__OBJECTIVES__.
#1 From the records, return the lines between the one holding "At what coordinates should I click to accomplish: Click the Meta" and the one holding "should pyautogui.click(x=1341, y=394).", inclusive, copied without any change.
#2 Resume the forum question about turning a software output string into CSV input, picking up after its final sentence.

My Regex-fu is seriously lacking and I can't get my head round it... any help greatly received.
I am looking for a Python way to parse a string that a knarly old piece of software (that I dont have source access to) spits out:
,Areas for further improvement,The school’s leaders are rightly seeking to improve the following areas:,,========2========,,3/5,Continue to focus on increasing performance at the higher levelsPupils’,literacy and numeracy skills across the curriculumStandards,in science throughout the schoolPupils’,numerical reasoning skills
What I want to do is:
(1) Remove all the existing , : = /
characters to form a single contiguous string:
Areas for further improvementThe school’s leaders are rightly seeking to improve the following areas23/5Continue to focus on increasing performance at the higher levelsPupils’literacy and numeracy skills across the curriculumStandardsin science throughout the schoolPupils’numerical reasoning skills
Then preceed each capital letter with a single ,
to allow me then to use the string as a sensible csv input....

__DATA SUPPLIED__.
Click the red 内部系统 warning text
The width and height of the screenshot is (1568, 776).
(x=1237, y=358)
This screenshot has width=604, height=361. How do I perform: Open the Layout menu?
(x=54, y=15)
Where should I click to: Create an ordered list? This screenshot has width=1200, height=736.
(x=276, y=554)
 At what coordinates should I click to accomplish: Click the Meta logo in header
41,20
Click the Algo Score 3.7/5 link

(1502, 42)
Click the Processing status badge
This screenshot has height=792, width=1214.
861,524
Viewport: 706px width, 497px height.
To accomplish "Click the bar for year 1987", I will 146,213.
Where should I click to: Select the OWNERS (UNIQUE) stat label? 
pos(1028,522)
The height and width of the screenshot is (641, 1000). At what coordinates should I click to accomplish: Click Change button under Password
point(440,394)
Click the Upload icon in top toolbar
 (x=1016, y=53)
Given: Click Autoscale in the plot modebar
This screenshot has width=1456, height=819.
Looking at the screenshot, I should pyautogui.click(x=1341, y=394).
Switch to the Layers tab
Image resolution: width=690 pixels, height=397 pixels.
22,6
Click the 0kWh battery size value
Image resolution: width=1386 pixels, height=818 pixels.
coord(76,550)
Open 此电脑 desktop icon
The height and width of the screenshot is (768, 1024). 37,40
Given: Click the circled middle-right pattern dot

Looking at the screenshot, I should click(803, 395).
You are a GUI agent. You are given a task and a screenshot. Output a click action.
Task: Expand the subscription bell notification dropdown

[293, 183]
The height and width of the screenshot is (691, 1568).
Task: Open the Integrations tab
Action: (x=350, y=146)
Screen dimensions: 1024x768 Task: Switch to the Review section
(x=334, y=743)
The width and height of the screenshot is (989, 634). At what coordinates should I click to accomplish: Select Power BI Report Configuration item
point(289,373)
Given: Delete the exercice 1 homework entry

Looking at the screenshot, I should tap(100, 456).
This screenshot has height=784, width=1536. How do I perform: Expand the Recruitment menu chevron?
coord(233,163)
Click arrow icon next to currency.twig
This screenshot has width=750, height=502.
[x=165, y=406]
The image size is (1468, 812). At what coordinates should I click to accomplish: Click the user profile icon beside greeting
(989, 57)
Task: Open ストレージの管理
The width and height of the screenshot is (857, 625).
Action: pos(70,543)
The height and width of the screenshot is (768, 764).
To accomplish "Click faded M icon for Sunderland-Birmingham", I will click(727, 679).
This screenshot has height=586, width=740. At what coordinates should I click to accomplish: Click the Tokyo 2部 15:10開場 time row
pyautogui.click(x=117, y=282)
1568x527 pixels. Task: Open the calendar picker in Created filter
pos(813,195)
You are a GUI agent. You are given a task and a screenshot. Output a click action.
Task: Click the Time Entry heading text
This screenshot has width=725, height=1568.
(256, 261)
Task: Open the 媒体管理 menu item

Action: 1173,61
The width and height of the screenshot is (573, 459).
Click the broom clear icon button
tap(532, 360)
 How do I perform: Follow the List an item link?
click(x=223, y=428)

__ANSWERS TO THE EXERCISES__.
#1
 At what coordinates should I click to accomplish: Click the Meta logo in header
41,20
Click the Algo Score 3.7/5 link

(1502, 42)
Click the Processing status badge
This screenshot has height=792, width=1214.
861,524
Viewport: 706px width, 497px height.
To accomplish "Click the bar for year 1987", I will 146,213.
Where should I click to: Select the OWNERS (UNIQUE) stat label? 
pos(1028,522)
The height and width of the screenshot is (641, 1000). At what coordinates should I click to accomplish: Click Change button under Password
point(440,394)
Click the Upload icon in top toolbar
 (x=1016, y=53)
Given: Click Autoscale in the plot modebar
This screenshot has width=1456, height=819.
Looking at the screenshot, I should pyautogui.click(x=1341, y=394).

#2
,Areas for further improvement,The school’s leaders are rightly seeking to improve the following areas23/5,Continue to focus on increasing performance at the higher levels,Pupils’literacy and numeracy skills across the curriculum,Standardsin science throughout the school,Pupils’numerical reasoning skills
I appreciate this will give me a preceeding , but I can strip that out when I write to file.
Is this possible via a re.sub()
and regex-fu?
(Happy for this to be a two step process - remove existing junk characters and then add in , preceeding capital letters)
Can someone save my regex sanity please?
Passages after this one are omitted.